What the exercise asks — The entries are given below. Output each one unchanged.

(Dataset entries)
=== Section Start ===

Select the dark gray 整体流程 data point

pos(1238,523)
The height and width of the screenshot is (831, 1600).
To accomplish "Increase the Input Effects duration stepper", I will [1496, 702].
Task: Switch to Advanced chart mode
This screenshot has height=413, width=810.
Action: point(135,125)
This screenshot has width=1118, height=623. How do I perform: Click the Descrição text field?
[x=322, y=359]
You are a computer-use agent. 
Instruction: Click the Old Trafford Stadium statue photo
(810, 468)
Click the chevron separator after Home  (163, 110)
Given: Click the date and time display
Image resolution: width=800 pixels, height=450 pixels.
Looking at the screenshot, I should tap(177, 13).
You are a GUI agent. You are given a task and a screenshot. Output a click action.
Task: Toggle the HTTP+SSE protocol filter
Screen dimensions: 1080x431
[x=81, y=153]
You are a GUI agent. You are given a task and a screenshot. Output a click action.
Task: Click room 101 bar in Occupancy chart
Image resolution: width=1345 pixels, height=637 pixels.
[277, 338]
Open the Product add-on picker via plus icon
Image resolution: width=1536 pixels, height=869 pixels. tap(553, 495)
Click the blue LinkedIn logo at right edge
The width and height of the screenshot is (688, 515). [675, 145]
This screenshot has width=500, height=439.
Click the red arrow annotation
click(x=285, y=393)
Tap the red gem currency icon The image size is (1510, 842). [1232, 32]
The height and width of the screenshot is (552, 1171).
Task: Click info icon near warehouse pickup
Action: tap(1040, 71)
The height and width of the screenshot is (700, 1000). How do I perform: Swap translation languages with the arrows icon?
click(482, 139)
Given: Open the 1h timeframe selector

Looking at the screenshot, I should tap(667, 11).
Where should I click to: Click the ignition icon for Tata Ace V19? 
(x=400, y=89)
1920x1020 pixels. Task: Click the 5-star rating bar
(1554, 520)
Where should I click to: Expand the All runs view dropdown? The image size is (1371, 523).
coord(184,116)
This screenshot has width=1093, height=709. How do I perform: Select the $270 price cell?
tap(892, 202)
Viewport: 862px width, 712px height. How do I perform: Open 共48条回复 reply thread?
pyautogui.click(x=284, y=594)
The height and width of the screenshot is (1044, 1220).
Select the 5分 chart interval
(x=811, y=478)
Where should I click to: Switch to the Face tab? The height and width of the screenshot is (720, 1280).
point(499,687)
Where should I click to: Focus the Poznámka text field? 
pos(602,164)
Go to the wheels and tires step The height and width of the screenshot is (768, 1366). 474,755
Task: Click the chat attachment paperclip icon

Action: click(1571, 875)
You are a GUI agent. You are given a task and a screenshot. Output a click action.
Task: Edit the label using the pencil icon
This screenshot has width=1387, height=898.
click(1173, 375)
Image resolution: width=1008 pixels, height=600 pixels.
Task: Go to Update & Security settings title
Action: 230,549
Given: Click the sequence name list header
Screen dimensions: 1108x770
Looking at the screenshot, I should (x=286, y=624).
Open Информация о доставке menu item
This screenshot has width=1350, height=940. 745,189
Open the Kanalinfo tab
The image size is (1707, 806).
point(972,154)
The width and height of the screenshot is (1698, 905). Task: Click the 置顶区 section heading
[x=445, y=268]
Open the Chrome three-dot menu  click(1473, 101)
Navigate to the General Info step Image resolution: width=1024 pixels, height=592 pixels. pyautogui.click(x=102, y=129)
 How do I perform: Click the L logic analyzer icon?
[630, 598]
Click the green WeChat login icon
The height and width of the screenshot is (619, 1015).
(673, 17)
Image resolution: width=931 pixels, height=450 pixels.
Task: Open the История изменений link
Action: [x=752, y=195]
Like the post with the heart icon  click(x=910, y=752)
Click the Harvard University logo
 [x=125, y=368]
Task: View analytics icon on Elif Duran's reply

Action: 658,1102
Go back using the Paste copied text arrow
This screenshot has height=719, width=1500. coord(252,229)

=== Section End ===

Answer to the problem —
Select the dark gray 整体流程 data point

pos(1238,523)
The height and width of the screenshot is (831, 1600).
To accomplish "Increase the Input Effects duration stepper", I will [1496, 702].
Task: Switch to Advanced chart mode
This screenshot has height=413, width=810.
Action: point(135,125)
This screenshot has width=1118, height=623. How do I perform: Click the Descrição text field?
[x=322, y=359]
You are a computer-use agent. 
Instruction: Click the Old Trafford Stadium statue photo
(810, 468)
Click the chevron separator after Home  (163, 110)
Given: Click the date and time display
Image resolution: width=800 pixels, height=450 pixels.
Looking at the screenshot, I should tap(177, 13).
You are a GUI agent. You are given a task and a screenshot. Output a click action.
Task: Toggle the HTTP+SSE protocol filter
Screen dimensions: 1080x431
[x=81, y=153]
You are a GUI agent. You are given a task and a screenshot. Output a click action.
Task: Click room 101 bar in Occupancy chart
Image resolution: width=1345 pixels, height=637 pixels.
[277, 338]
Open the Product add-on picker via plus icon
Image resolution: width=1536 pixels, height=869 pixels. tap(553, 495)
Click the blue LinkedIn logo at right edge
The width and height of the screenshot is (688, 515). [675, 145]
This screenshot has width=500, height=439.
Click the red arrow annotation
click(x=285, y=393)
Tap the red gem currency icon The image size is (1510, 842). [1232, 32]
The height and width of the screenshot is (552, 1171).
Task: Click info icon near warehouse pickup
Action: tap(1040, 71)
The height and width of the screenshot is (700, 1000). How do I perform: Swap translation languages with the arrows icon?
click(482, 139)
Given: Open the 1h timeframe selector

Looking at the screenshot, I should tap(667, 11).
Where should I click to: Click the ignition icon for Tata Ace V19? 
(x=400, y=89)
1920x1020 pixels. Task: Click the 5-star rating bar
(1554, 520)
Where should I click to: Expand the All runs view dropdown? The image size is (1371, 523).
coord(184,116)
This screenshot has width=1093, height=709. How do I perform: Select the $270 price cell?
tap(892, 202)
Viewport: 862px width, 712px height. How do I perform: Open 共48条回复 reply thread?
pyautogui.click(x=284, y=594)
The height and width of the screenshot is (1044, 1220).
Select the 5分 chart interval
(x=811, y=478)
Where should I click to: Switch to the Face tab? The height and width of the screenshot is (720, 1280).
point(499,687)
Where should I click to: Focus the Poznámka text field? 
pos(602,164)
Go to the wheels and tires step The height and width of the screenshot is (768, 1366). 474,755
Task: Click the chat attachment paperclip icon

Action: click(1571, 875)
You are a GUI agent. You are given a task and a screenshot. Output a click action.
Task: Edit the label using the pencil icon
This screenshot has width=1387, height=898.
click(1173, 375)
Image resolution: width=1008 pixels, height=600 pixels.
Task: Go to Update & Security settings title
Action: 230,549
Given: Click the sequence name list header
Screen dimensions: 1108x770
Looking at the screenshot, I should (x=286, y=624).
Open Информация о доставке menu item
This screenshot has width=1350, height=940. 745,189
Open the Kanalinfo tab
The image size is (1707, 806).
point(972,154)
The width and height of the screenshot is (1698, 905). Task: Click the 置顶区 section heading
[x=445, y=268]
Open the Chrome three-dot menu  click(1473, 101)
Navigate to the General Info step Image resolution: width=1024 pixels, height=592 pixels. pyautogui.click(x=102, y=129)
 How do I perform: Click the L logic analyzer icon?
[630, 598]
Click the green WeChat login icon
The height and width of the screenshot is (619, 1015).
(673, 17)
Image resolution: width=931 pixels, height=450 pixels.
Task: Open the История изменений link
Action: [x=752, y=195]
Like the post with the heart icon  click(x=910, y=752)
Click the Harvard University logo
 [x=125, y=368]
Task: View analytics icon on Elif Duran's reply

Action: 658,1102
Go back using the Paste copied text arrow
This screenshot has height=719, width=1500. coord(252,229)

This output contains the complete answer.